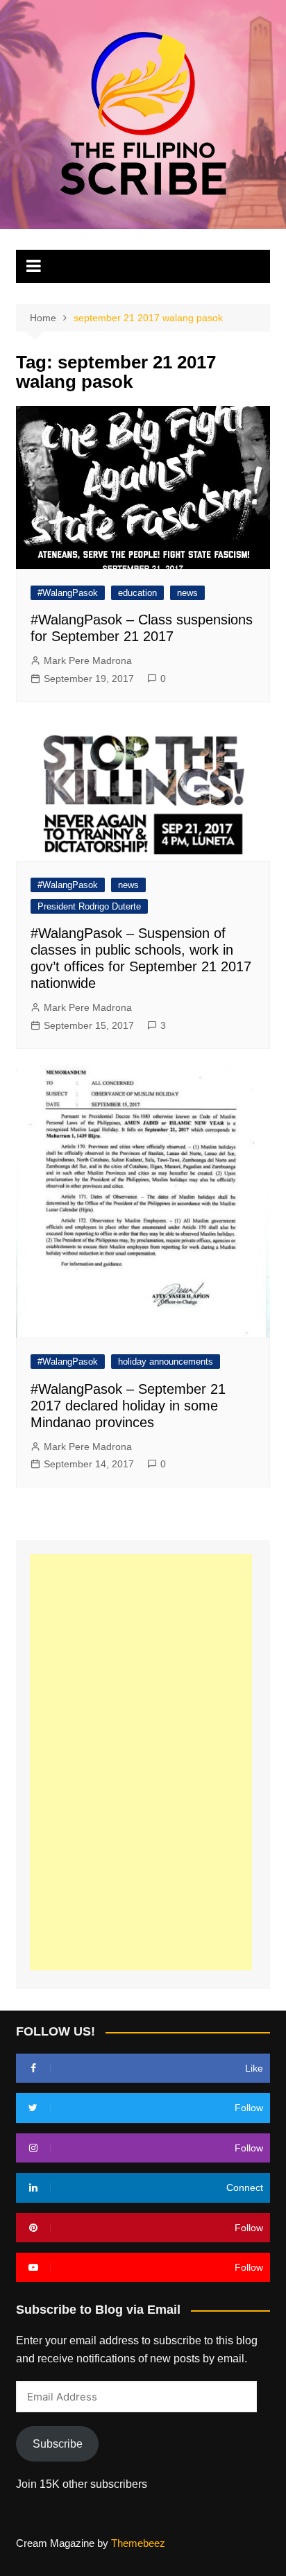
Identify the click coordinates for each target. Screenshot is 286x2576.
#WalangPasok (67, 593)
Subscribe (58, 2444)
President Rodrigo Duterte (89, 906)
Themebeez (138, 2543)
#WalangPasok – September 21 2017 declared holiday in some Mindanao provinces (128, 1405)
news (187, 593)
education (137, 593)
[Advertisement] (141, 1762)
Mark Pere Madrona (88, 660)
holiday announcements (165, 1361)
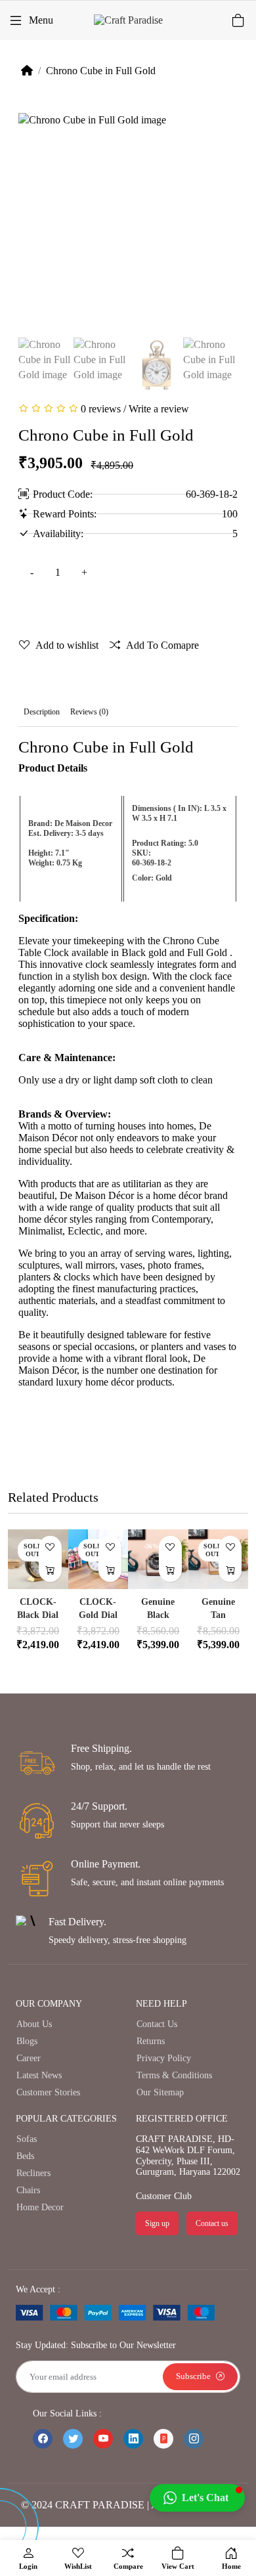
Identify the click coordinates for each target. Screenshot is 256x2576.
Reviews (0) (89, 711)
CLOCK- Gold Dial (98, 1608)
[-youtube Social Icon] (103, 2439)
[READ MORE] (50, 1570)
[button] (197, 2498)
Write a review (159, 408)
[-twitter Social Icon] (73, 2439)
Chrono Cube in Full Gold (101, 70)
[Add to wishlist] (50, 1547)
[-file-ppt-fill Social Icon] (163, 2439)
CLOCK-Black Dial (37, 1608)
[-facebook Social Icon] (43, 2439)
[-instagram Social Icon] (193, 2439)
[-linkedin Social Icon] (133, 2439)
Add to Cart (117, 609)
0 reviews (101, 408)
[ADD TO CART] (170, 1570)
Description (42, 711)
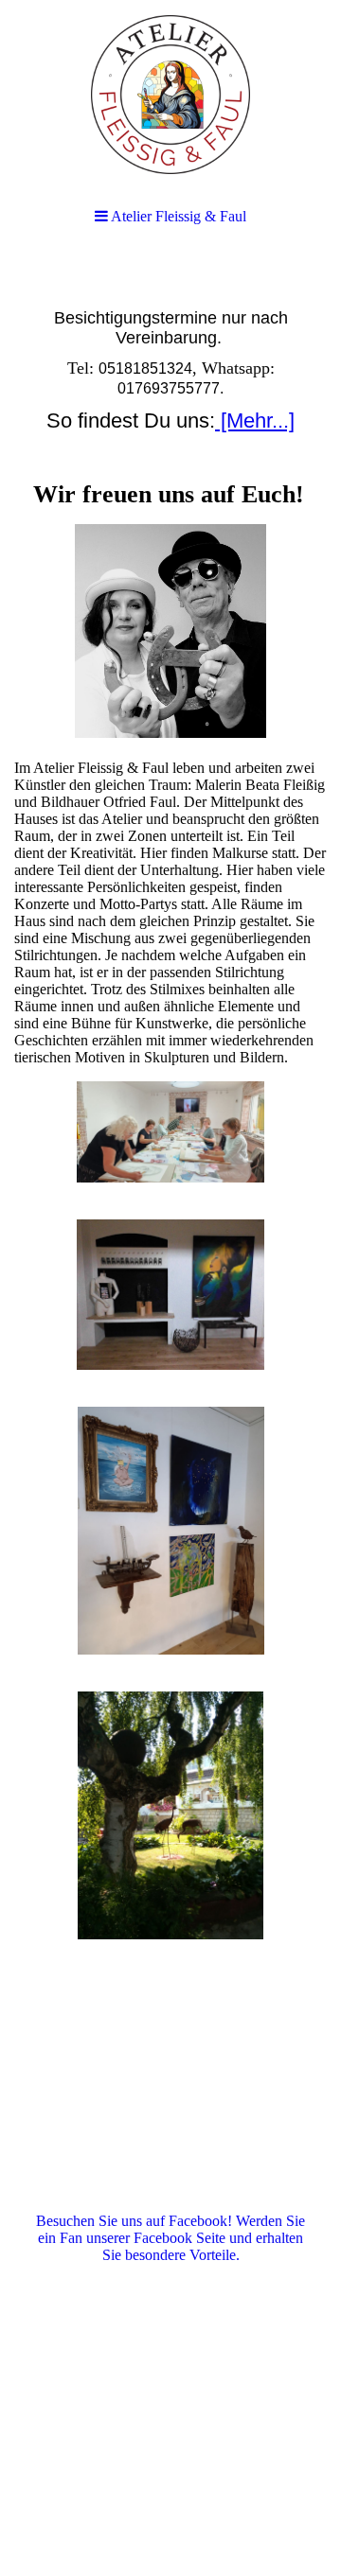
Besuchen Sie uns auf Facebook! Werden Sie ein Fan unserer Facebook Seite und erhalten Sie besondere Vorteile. (170, 2238)
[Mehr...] (255, 420)
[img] (170, 94)
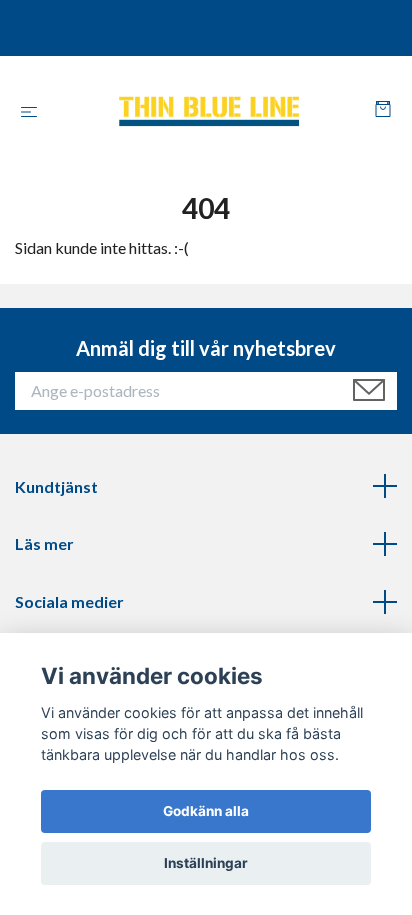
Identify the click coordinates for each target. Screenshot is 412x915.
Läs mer (44, 543)
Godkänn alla (206, 811)
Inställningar (206, 863)
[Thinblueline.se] (210, 111)
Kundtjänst (56, 486)
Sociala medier (69, 601)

Task goal: The lines to return are those in the entries above that hold "Gold".

Output for this task:
CLOCK- Gold Dial (98, 1608)
Chrono Cube in Full Gold (101, 70)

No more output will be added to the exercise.